Vesper: A Deviants Novel
- Cover of Vesper
- Author: Jeff Sampson
- Cover artist: Ali Smith
- Language: English
- Series: Deviants series
- Genre: Young adult, paranormal, science fiction, mystery
- Publisher: Balzer + Bray / HarperCollins
- Publication date: January 25, 2011
- Publication place: United States
- Media type: Print (Hardcover) e-Book
- Pages: 304 (Hardcover)
- ISBN: 978-0-06-199276-6
- Followed by: Havoc: A Deviants Novel

= Vesper (novel) =

2011 young adult novel by Jeff Sampson

Vesper is a young adult paranormal novel by Jeff Sampson, published by Balzer + Bray, an imprint of HarperCollins Children's Books, in January 2011. It is the first book in the Deviants series.

==Plot==
Vesper follows the character of Emily Webb, a geeky girl that is more likely to stay at home and watch old horror films than go to parties.
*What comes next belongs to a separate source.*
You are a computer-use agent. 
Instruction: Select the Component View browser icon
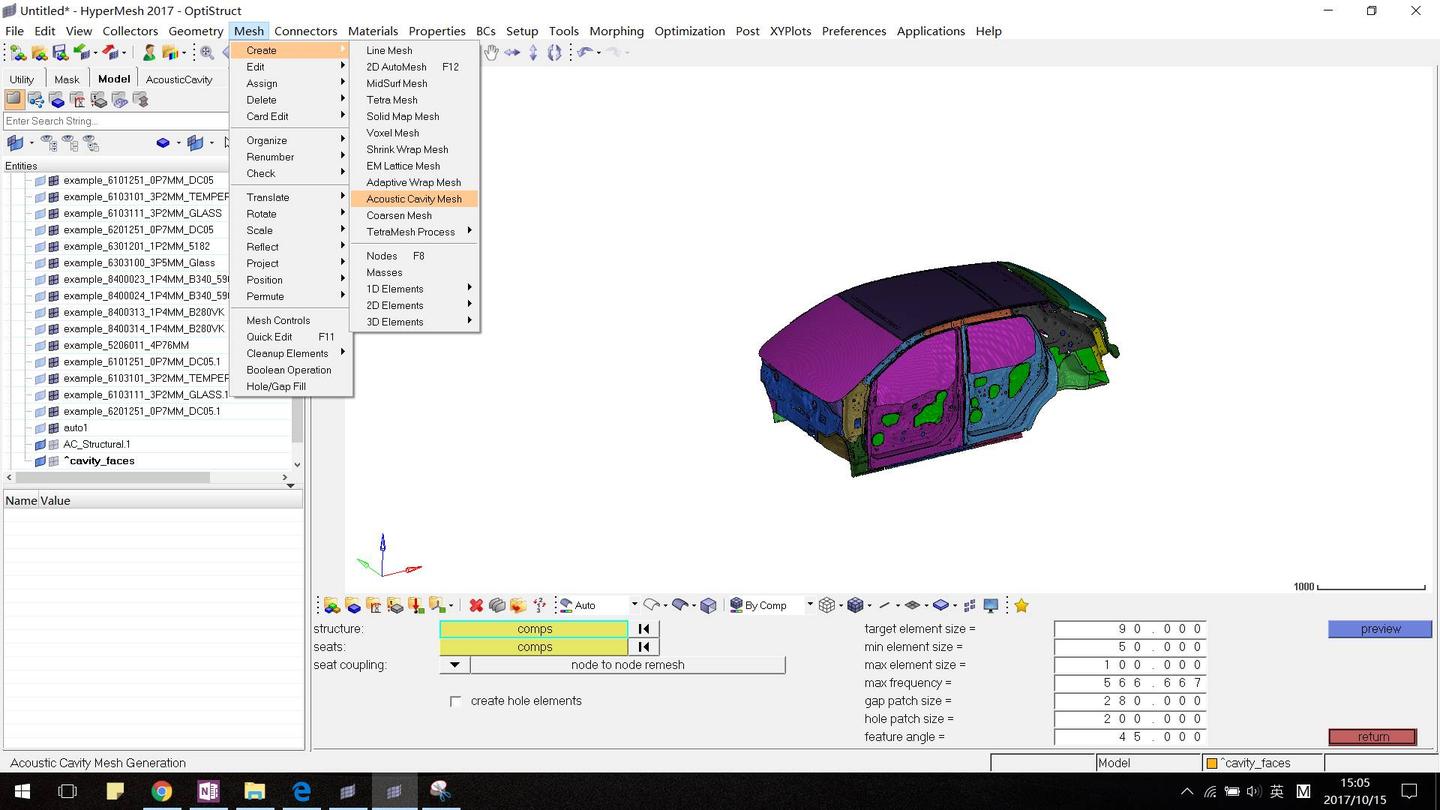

Unbeknownst to her, she's been sneaking out to go to parties and thrill seek when Emily thought she was asleep. She first takes notice of her nocturnal activities when one of her classmates that shares her name has been found murdered. Despite her attempts to prevent herself from going out, Emily's other self keeps going out and getting wilder with each passing night. This other Emily is not only wilder, but stronger and faster than her normal self. As Emily tries to figure out what's going on with her, she discovers that she's not the only person that's changing as well.

==Characters==
- Emily Webb: The main character, a geeky girl who loves to read and watch horror movies.
- Emily Cooke: A classmate of Emily Webb that was rich, popular, pretty, and artistic before she was murdered.
- Megan Reed: Emily Webb's best friend. Due to her being tricked by one of the popular girls, she's bitter towards the popular crowd.
- Dawn Michaels: Emily Webb's pretty older stepsister.
- Jared Miller: An attractive police deputy who is also the drummer in Lucas’ band. E
- Patrick Kelly: A mysterious new student at Carver high that Emily finds herself drawn to.
- F. Savage: The only known name of Emily's interviewer in the interspersed Vesper Company interrogations.

==Reception==
Critical reception for Vesper has been positive, with Booklist calling it "smart and good-humored". Kirkus Reviews wrote that the book was "intriguing", praising Emily's personality. The School Library Journal praised Sampson's first person narrative, citing Emily's "transformation into a confident young woman" as one of the strong points of the novel. Publishers Weekly stated that the book's " cliffhanger ending should leave readers eager for the next book".